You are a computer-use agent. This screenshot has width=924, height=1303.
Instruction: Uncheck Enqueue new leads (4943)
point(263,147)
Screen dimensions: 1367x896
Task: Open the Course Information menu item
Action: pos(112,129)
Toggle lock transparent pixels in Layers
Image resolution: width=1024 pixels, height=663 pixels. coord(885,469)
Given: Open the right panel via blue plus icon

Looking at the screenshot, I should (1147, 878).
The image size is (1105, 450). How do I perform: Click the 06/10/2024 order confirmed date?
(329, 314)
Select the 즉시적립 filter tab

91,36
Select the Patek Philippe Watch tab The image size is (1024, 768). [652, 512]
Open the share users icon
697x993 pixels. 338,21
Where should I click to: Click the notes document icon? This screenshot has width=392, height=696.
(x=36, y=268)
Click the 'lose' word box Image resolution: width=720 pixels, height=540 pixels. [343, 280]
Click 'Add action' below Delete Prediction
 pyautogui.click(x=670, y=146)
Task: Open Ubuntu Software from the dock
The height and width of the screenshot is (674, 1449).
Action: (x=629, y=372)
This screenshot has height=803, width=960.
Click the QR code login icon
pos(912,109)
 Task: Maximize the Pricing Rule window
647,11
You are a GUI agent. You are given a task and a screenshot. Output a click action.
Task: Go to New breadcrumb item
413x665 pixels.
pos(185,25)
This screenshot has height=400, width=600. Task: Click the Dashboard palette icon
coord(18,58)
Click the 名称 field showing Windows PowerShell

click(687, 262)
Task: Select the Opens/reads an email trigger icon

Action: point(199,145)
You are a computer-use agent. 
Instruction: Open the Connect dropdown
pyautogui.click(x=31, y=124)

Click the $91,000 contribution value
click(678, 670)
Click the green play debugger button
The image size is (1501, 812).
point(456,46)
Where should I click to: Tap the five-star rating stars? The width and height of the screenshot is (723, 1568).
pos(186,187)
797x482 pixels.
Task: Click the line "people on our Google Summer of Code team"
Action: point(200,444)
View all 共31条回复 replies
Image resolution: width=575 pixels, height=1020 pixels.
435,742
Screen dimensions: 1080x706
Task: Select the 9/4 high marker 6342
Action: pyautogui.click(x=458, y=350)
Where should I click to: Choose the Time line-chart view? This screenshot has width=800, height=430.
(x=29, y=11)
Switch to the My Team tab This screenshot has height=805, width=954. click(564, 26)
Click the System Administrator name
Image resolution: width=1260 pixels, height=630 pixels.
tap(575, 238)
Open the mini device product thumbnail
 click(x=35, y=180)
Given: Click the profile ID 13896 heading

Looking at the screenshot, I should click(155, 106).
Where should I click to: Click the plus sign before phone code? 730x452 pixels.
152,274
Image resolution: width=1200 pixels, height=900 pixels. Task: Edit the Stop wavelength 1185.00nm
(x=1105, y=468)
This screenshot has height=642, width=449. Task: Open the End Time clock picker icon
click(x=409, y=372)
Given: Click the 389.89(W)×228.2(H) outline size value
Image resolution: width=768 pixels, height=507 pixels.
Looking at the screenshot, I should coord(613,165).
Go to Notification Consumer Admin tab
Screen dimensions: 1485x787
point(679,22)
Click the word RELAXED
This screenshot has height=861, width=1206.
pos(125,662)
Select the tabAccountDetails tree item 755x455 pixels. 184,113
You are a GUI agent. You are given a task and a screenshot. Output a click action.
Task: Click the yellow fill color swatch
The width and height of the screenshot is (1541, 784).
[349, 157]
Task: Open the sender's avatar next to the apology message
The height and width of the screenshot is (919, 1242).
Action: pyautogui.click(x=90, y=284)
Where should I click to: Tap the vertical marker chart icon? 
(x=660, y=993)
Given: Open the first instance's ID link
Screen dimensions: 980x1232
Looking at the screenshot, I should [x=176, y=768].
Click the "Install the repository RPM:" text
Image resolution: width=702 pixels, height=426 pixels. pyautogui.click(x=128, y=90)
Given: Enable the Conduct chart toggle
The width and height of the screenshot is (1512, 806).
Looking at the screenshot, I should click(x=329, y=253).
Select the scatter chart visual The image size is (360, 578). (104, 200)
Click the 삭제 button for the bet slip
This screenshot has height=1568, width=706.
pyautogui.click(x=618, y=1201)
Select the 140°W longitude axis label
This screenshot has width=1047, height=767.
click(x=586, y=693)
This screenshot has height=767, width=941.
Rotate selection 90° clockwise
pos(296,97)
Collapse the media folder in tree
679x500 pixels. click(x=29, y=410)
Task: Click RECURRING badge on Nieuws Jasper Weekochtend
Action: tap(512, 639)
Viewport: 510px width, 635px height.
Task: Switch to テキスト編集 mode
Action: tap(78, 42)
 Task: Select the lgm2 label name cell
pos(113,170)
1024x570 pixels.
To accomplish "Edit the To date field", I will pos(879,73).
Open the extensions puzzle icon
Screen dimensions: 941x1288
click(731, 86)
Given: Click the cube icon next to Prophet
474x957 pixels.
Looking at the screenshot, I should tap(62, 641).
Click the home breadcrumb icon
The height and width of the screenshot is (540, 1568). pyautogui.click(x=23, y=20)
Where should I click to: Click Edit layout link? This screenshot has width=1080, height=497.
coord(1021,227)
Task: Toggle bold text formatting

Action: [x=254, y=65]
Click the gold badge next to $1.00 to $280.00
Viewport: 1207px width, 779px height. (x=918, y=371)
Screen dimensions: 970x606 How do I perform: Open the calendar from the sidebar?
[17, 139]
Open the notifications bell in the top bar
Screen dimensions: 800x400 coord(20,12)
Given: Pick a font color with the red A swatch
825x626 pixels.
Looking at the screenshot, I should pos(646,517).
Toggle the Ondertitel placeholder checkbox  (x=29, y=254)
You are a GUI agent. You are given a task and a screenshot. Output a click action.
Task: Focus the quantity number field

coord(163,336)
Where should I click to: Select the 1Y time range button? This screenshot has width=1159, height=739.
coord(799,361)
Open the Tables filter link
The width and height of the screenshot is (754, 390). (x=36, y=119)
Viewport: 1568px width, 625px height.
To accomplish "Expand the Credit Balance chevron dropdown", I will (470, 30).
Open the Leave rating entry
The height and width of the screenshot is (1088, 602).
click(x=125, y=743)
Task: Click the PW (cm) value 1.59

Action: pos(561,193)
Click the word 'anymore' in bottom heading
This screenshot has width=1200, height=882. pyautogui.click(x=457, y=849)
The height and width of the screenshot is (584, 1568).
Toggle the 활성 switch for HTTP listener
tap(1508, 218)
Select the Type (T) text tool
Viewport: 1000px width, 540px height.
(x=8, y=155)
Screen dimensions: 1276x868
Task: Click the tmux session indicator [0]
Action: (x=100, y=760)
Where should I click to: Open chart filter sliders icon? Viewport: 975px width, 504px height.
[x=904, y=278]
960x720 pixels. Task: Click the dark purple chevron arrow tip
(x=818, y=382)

### Exercise aim
After reading the records above, transcribe them verbatim.

### Solved problem
You are a computer-use agent. This screenshot has width=924, height=1303.
Instruction: Uncheck Enqueue new leads (4943)
point(263,147)
Screen dimensions: 1367x896
Task: Open the Course Information menu item
Action: pos(112,129)
Toggle lock transparent pixels in Layers
Image resolution: width=1024 pixels, height=663 pixels. coord(885,469)
Given: Open the right panel via blue plus icon

Looking at the screenshot, I should (1147, 878).
The image size is (1105, 450). How do I perform: Click the 06/10/2024 order confirmed date?
(329, 314)
Select the 즉시적립 filter tab

91,36
Select the Patek Philippe Watch tab The image size is (1024, 768). [652, 512]
Open the share users icon
697x993 pixels. 338,21
Where should I click to: Click the notes document icon? This screenshot has width=392, height=696.
(x=36, y=268)
Click the 'lose' word box Image resolution: width=720 pixels, height=540 pixels. [343, 280]
Click 'Add action' below Delete Prediction
 pyautogui.click(x=670, y=146)
Task: Open Ubuntu Software from the dock
The height and width of the screenshot is (674, 1449).
Action: (x=629, y=372)
This screenshot has height=803, width=960.
Click the QR code login icon
pos(912,109)
 Task: Maximize the Pricing Rule window
647,11
You are a GUI agent. You are given a task and a screenshot. Output a click action.
Task: Go to New breadcrumb item
413x665 pixels.
pos(185,25)
This screenshot has height=400, width=600. Task: Click the Dashboard palette icon
coord(18,58)
Click the 名称 field showing Windows PowerShell

click(687, 262)
Task: Select the Opens/reads an email trigger icon

Action: point(199,145)
You are a computer-use agent. 
Instruction: Open the Connect dropdown
pyautogui.click(x=31, y=124)

Click the $91,000 contribution value
click(678, 670)
Click the green play debugger button
The image size is (1501, 812).
point(456,46)
Where should I click to: Tap the five-star rating stars? The width and height of the screenshot is (723, 1568).
pos(186,187)
797x482 pixels.
Task: Click the line "people on our Google Summer of Code team"
Action: point(200,444)
View all 共31条回复 replies
Image resolution: width=575 pixels, height=1020 pixels.
435,742
Screen dimensions: 1080x706
Task: Select the 9/4 high marker 6342
Action: pyautogui.click(x=458, y=350)
Where should I click to: Choose the Time line-chart view? This screenshot has width=800, height=430.
(x=29, y=11)
Switch to the My Team tab This screenshot has height=805, width=954. click(564, 26)
Click the System Administrator name
Image resolution: width=1260 pixels, height=630 pixels.
tap(575, 238)
Open the mini device product thumbnail
 click(x=35, y=180)
Given: Click the profile ID 13896 heading

Looking at the screenshot, I should click(155, 106).
Where should I click to: Click the plus sign before phone code? 730x452 pixels.
152,274
Image resolution: width=1200 pixels, height=900 pixels. Task: Edit the Stop wavelength 1185.00nm
(x=1105, y=468)
This screenshot has height=642, width=449. Task: Open the End Time clock picker icon
click(x=409, y=372)
Given: Click the 389.89(W)×228.2(H) outline size value
Image resolution: width=768 pixels, height=507 pixels.
Looking at the screenshot, I should coord(613,165).
Go to Notification Consumer Admin tab
Screen dimensions: 1485x787
point(679,22)
Click the word RELAXED
This screenshot has height=861, width=1206.
pos(125,662)
Select the tabAccountDetails tree item 755x455 pixels. 184,113
You are a GUI agent. You are given a task and a screenshot. Output a click action.
Task: Click the yellow fill color swatch
The width and height of the screenshot is (1541, 784).
[349, 157]
Task: Open the sender's avatar next to the apology message
The height and width of the screenshot is (919, 1242).
Action: pyautogui.click(x=90, y=284)
Where should I click to: Tap the vertical marker chart icon? 
(x=660, y=993)
Given: Open the first instance's ID link
Screen dimensions: 980x1232
Looking at the screenshot, I should [x=176, y=768].
Click the "Install the repository RPM:" text
Image resolution: width=702 pixels, height=426 pixels. pyautogui.click(x=128, y=90)
Given: Enable the Conduct chart toggle
The width and height of the screenshot is (1512, 806).
Looking at the screenshot, I should click(x=329, y=253).
Select the scatter chart visual The image size is (360, 578). (104, 200)
Click the 삭제 button for the bet slip
This screenshot has height=1568, width=706.
pyautogui.click(x=618, y=1201)
Select the 140°W longitude axis label
This screenshot has width=1047, height=767.
click(x=586, y=693)
This screenshot has height=767, width=941.
Rotate selection 90° clockwise
pos(296,97)
Collapse the media folder in tree
679x500 pixels. click(x=29, y=410)
Task: Click RECURRING badge on Nieuws Jasper Weekochtend
Action: tap(512, 639)
Viewport: 510px width, 635px height.
Task: Switch to テキスト編集 mode
Action: tap(78, 42)
 Task: Select the lgm2 label name cell
pos(113,170)
1024x570 pixels.
To accomplish "Edit the To date field", I will pos(879,73).
Open the extensions puzzle icon
Screen dimensions: 941x1288
click(731, 86)
Given: Click the cube icon next to Prophet
474x957 pixels.
Looking at the screenshot, I should tap(62, 641).
Click the home breadcrumb icon
The height and width of the screenshot is (540, 1568). pyautogui.click(x=23, y=20)
Where should I click to: Click Edit layout link? This screenshot has width=1080, height=497.
coord(1021,227)
Task: Toggle bold text formatting

Action: [x=254, y=65]
Click the gold badge next to $1.00 to $280.00
Viewport: 1207px width, 779px height. (x=918, y=371)
Screen dimensions: 970x606 How do I perform: Open the calendar from the sidebar?
[17, 139]
Open the notifications bell in the top bar
Screen dimensions: 800x400 coord(20,12)
Given: Pick a font color with the red A swatch
825x626 pixels.
Looking at the screenshot, I should pos(646,517).
Toggle the Ondertitel placeholder checkbox  (x=29, y=254)
You are a GUI agent. You are given a task and a screenshot. Output a click action.
Task: Focus the quantity number field

coord(163,336)
Where should I click to: Select the 1Y time range button? This screenshot has width=1159, height=739.
coord(799,361)
Open the Tables filter link
The width and height of the screenshot is (754, 390). (x=36, y=119)
Viewport: 1568px width, 625px height.
To accomplish "Expand the Credit Balance chevron dropdown", I will (470, 30).
Open the Leave rating entry
The height and width of the screenshot is (1088, 602).
click(x=125, y=743)
Task: Click the PW (cm) value 1.59

Action: pos(561,193)
Click the word 'anymore' in bottom heading
This screenshot has width=1200, height=882. pyautogui.click(x=457, y=849)
The height and width of the screenshot is (584, 1568).
Toggle the 활성 switch for HTTP listener
tap(1508, 218)
Select the Type (T) text tool
Viewport: 1000px width, 540px height.
(x=8, y=155)
Screen dimensions: 1276x868
Task: Click the tmux session indicator [0]
Action: (x=100, y=760)
Where should I click to: Open chart filter sliders icon? Viewport: 975px width, 504px height.
[x=904, y=278]
960x720 pixels. Task: Click the dark purple chevron arrow tip
(x=818, y=382)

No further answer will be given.